Eka Zguladze, the first deputy minister of Internal Affairs, told foreign journalists at a press conference Wednesday, April 8 that police are only worried about “security issues” and are not going to use force or violence against demonstraters during the rallies. She added that police will not attempt direct contact with people and that 3,000 police wearing special uniforms will be monitoring security issues during the protests.
“Police will use force only in situations when demonstraters break the law,” she said.
Saakashvili’s National Movement political party, which holds a majority of seats in parliament, also will not step out. Giorgi Kandelaki, an active National Movement member, said that it’s normal for the opposition parties to make such democratic acts.

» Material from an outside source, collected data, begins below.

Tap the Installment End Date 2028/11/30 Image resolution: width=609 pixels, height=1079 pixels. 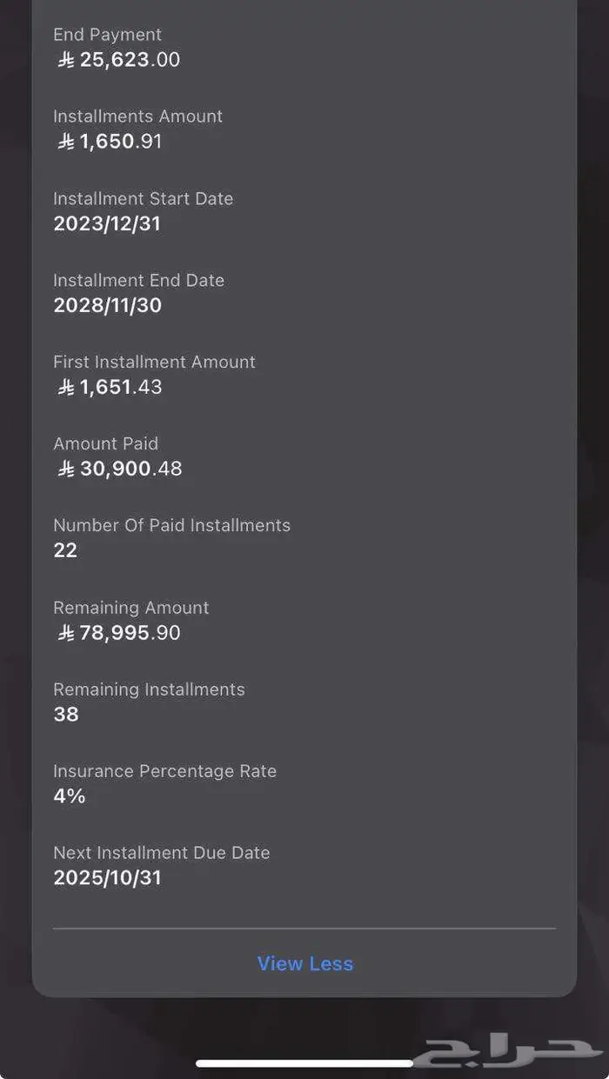[x=107, y=305]
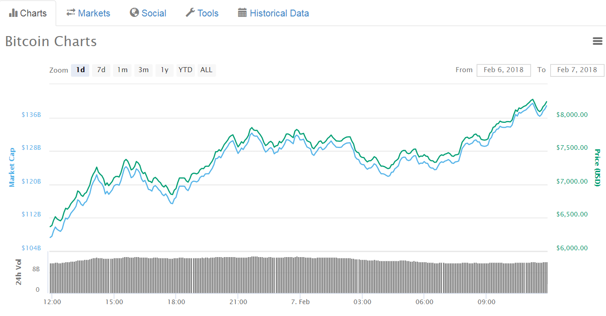Choose the YTD zoom option
This screenshot has width=606, height=316.
click(x=185, y=70)
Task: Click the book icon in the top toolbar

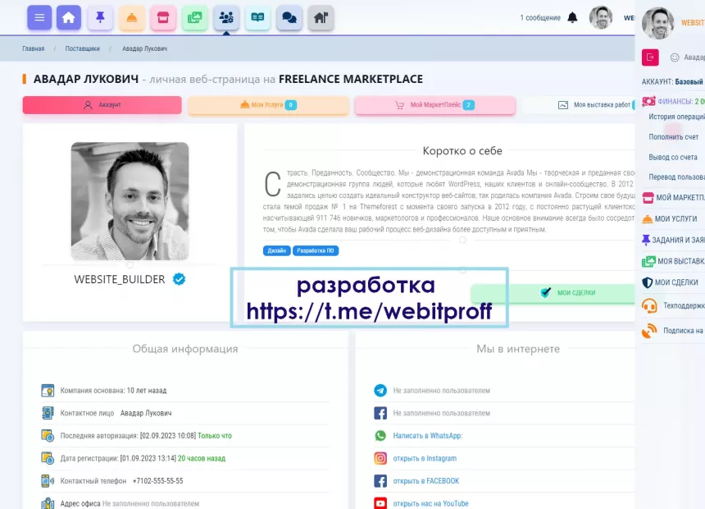Action: pos(257,17)
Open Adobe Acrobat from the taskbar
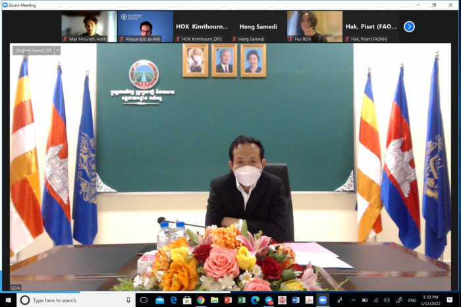Image resolution: width=461 pixels, height=307 pixels. point(309,300)
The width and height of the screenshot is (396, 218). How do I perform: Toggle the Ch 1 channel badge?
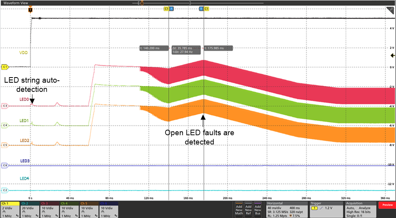click(10, 209)

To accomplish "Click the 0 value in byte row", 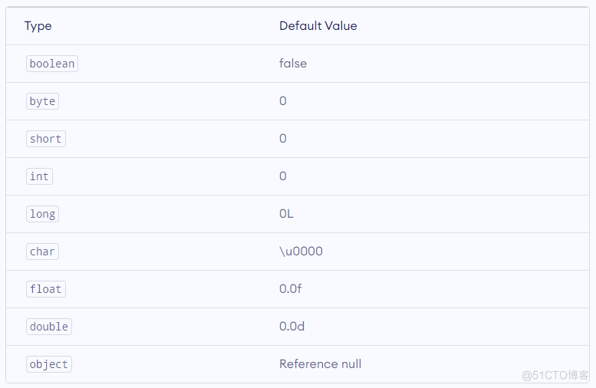I will (x=283, y=100).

“Protest is one of the rights of the people. As a power party, we will not be provoked,” said Kandelaki.
The government will take other preventative measures, though. Nino Chikava, the press secretary of parliament, said that the doors of parliament have been locked.
“It is for preventing protestors from entering the parliament building. On the 9th and 10th April, also parliamentarians can’t enter into the building” said Chikava. Parliament is not currently in session, she said.
– By Vugar Babayev, Sabina Akbarova, Zaka Guluyev and Alana Gagloeva/GIPA Journalism School Students.